The command &var returns the memory location of var and stores it in pointy so that we can later access it with *pointy.
But I could also do something like this:
int var[]={1,2,3};
int *pointy=&var;
int *offset=2;
*(pointy+offset)=4;
//Now var[2]==4.
And this is where you might legitimately see something like test1=3: pointers can be added and subtracted just like numbers, so you can store offsets like this.
&test1 is a pointer to a pointer, but that sounds kind of confusing to me. It's really the address in memory where the value of test1 is stored. And test1 just happens to store as its value the address of another variable. Once you start thinking of pointers in this way (address in memory, value stored there), they become easier to work with... or at least I think so.
I don't know if *test2 has "meaning", per se. In principle, it could have a use in that we might imagine that the * command will take the value of test2 to be some location in memory, and it will return the value it finds there.

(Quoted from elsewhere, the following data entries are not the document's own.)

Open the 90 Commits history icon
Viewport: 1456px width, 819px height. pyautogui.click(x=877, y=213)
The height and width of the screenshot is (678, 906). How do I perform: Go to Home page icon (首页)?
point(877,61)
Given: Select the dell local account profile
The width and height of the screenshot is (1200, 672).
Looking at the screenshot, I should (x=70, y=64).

But since you define test2 as a float, it is difficult to predict where in memory we would end up, setting test2=3 will not move us to the third spot of anything (look up the IEEE754 specification to see why). But I would be surprised if a compiler would allow such thing.

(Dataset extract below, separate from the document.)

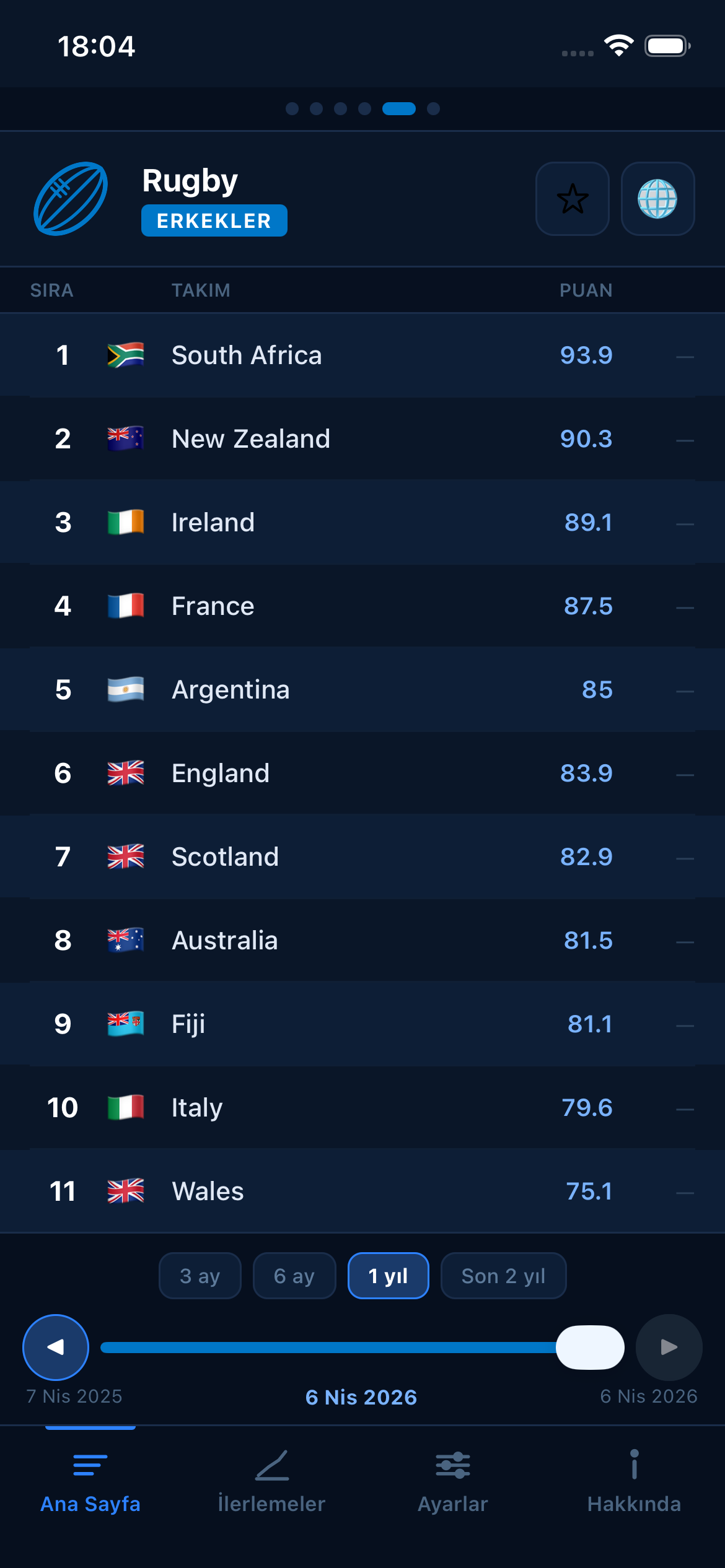Switch to İlerlemeler tab
The image size is (725, 1568).
[x=271, y=1486]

Let's look at another quick example:
int var=3;
int pointy1=&var;
int pointy2=&pointy1;
*pointy1=4; //Now var==4
**pointy2=5; //Now var==5
So you see that you can chain pointers together like this, as many in a row as you'd like. This might show up if you had an array of pointers which was filled with the addresses of many structures you'd created from dynamic memory, and those structures contained pointers to dynamically allocated things themselves. When the time comes to use a pointer to a pointer, you'll probably know it. For now, don't worry too much about them.

First let's add some confusion: the word "pointer" can refer to either a variable (or object) with a pointer type, or an expression with the pointer type. In most cases, when people talk about "pointers" they mean pointer variables.
A pointer can (must) point to a thing (An "object" in standards parlance). It can only point to the right kind of thing; a pointer to int is not supposed to point to a float object. A pointer can also be NULL; in that case there is no thing to point to.
A pointertype is also a type, and a pointer object is also an object. So it is allowable to construct a pointer to pointer: the pointer-to-pointer just stores the addres of the pointer object.
What a pointer can not be:
It cannot point to a value: p = &4; is impossible. 4 is a literal value, which is not stored in an object, and thus has no address.
the same goes for expressions: p = &(1+4); is impossible, because the expression "1+4" does not have a location.
the same goes for return value p = &sin(pi); is impossible; the return value is not an object and thus has no address.
variables marked as "register" (almost distinct now) cannot have an address.
you cannot take the address of a bitfield, basically because these can be smaller than character (or have a finer granularity), hence it would be possible that different bitmasks would have the same address.
There are some "exceptions" to the above skeletton (void pointers, casting, pointing one element beyond an array object) but for clarity these should be seen as refinements/amendments, IMHO.